Her ambition “to venture out and do my own thing” led her from the village where she and her sisters were the only white children, as she says, “eight hours from the nearest hospital, eight hours from the nearest anything. We had our food flown in by planes, and when the planes didn’t come, you’d live off potatoes for a week.”
Before she turned 10, O’Bryan moved with her parents to Darwin, the capital of the Northern Territory. There, she developed a passion for basketball, which eventually led her to prep school in Pennsylvania, then to Bucknell, through connections her mother had made during her travels.

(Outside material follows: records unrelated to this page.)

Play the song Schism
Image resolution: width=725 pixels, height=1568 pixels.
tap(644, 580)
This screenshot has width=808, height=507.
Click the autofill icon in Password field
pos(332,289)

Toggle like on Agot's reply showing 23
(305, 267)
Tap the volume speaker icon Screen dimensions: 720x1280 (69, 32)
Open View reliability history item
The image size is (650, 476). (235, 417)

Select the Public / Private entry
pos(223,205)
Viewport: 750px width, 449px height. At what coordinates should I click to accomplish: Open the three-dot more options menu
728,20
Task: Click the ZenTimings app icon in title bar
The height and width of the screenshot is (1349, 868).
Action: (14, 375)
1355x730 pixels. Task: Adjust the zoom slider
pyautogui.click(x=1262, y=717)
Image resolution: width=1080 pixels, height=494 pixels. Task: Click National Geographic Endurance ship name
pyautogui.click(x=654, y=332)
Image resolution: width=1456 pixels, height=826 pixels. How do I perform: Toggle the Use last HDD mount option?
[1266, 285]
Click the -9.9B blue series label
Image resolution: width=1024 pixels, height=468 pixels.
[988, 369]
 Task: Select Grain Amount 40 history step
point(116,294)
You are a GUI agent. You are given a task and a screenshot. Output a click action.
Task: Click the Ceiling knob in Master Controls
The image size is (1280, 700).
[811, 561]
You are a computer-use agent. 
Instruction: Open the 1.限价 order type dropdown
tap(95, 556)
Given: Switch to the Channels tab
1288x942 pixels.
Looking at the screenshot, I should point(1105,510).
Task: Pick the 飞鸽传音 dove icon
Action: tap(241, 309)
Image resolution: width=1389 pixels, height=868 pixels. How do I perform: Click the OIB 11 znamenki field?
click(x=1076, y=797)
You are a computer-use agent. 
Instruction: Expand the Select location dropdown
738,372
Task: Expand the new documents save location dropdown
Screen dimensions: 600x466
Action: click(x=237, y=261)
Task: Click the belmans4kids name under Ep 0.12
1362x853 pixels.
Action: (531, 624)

Coach Aaron Roussell had one scholarship to award when he arrived at Bucknell in 2012. He’d watched videos of O’Bryan playing and when he met her, he was sold.
It has not been easy, on or off court, for O’Bryan. Just before her first year, she was ruled ineligible by the NCAA as an international student-athlete because of the length of time between her high-school graduation in Australia and enrollment at Bucknell. She was forced to sit out the 2012-13 season. “It was heartbreaking for her,” Roussell says. “She didn’t deserve that.”
O’Bryan, a neuroscience major, threw herself into schoolwork and campus life, becoming a Patriot League Academic Honor roll member and the co-president of the Bucknell Student-Athlete Advisory Committee. Keeping busy enables her to cope with homesickness and fulfill her desire to help others.
Her family hasn’t seen her play at Bucknell but keeps up with the action by watching games online through BisonVison, the university’s online video-streaming service. Graduation in May will be the first time in two years she’s seen her mother.
In the thick of basketball season, when things are going well, her teammates help to buoy her. “These are friends I will have for life,” O’Bryan says. “There have been highs and lows, but they have combined to create an experience that really makes you grow up. You have to embrace it all.”